> [REQUIREMENTS]:
• a. According to the accelerated solvent extraction text, which instrument is used for the extraction optimization?
• b. Quote the accelerated solvent extraction text, starting at "Optimization of extraction conditions" and ending at "the same time.".

> [TEXT SEGMENT]:

===============

Parameter optimization for extractions of lipophilic compounds by automated accelerated solvent extraction (ASE)

Optimization of extraction conditions for specific compounds and extractive classes in plant material is performed by means of accelerated solvent extraction (ASE) on a Dionex™ ASE™ 350 instrument.

The search for economically and ecologically feasible sustainable extraction technique for various valuable compounds present in natural materials, often requires optimization of extraction parameters. By varying such parameters as solvent type, solvent polarity, temperature, pressure, particle size and packing density of columns, and extraction time it is possible to achieve optimized yields of target compounds or to tune the selectivity towards special compound classes, observing the requirements of low chemical and energy consumption at the same time.

===============

> [GIVEN RECORDS]:

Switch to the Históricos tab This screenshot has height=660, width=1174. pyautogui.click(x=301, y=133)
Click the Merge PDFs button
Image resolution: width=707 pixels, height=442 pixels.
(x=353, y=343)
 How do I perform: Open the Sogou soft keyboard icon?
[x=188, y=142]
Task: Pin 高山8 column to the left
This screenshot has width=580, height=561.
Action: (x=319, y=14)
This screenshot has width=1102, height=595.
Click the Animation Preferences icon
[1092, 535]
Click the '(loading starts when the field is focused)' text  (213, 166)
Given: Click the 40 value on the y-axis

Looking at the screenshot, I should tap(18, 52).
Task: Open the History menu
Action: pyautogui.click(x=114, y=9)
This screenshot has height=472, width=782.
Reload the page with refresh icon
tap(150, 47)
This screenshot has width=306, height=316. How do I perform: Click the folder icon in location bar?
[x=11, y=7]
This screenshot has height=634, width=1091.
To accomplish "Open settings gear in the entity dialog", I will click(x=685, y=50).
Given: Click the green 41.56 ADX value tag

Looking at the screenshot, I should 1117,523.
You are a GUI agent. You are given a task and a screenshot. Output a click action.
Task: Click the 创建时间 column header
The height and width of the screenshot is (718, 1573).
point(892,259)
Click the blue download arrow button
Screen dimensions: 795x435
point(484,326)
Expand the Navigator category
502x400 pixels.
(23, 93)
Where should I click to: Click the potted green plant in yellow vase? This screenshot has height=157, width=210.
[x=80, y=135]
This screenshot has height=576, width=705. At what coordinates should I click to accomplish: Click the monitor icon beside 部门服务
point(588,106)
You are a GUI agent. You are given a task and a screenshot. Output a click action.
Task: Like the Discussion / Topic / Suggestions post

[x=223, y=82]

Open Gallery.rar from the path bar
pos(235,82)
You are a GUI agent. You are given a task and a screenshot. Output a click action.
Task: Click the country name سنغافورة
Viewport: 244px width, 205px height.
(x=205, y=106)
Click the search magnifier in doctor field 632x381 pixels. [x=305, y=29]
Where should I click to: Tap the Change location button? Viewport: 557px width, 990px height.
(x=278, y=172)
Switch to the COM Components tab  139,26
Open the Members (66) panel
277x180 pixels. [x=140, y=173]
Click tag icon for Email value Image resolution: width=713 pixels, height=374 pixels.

===============

> [RESPONSES PER TASK]:
• a. A Dionex™ ASE™ 350 instrument.

• b.
Optimization of extraction conditions for specific compounds and extractive classes in plant material is performed by means of accelerated solvent extraction (ASE) on a Dionex™ ASE™ 350 instrument.

The search for economically and ecologically feasible sustainable extraction technique for various valuable compounds present in natural materials, often requires optimization of extraction parameters. By varying such parameters as solvent type, solvent polarity, temperature, pressure, particle size and packing density of columns, and extraction time it is possible to achieve optimized yields of target compounds or to tune the selectivity towards special compound classes, observing the requirements of low chemical and energy consumption at the same time.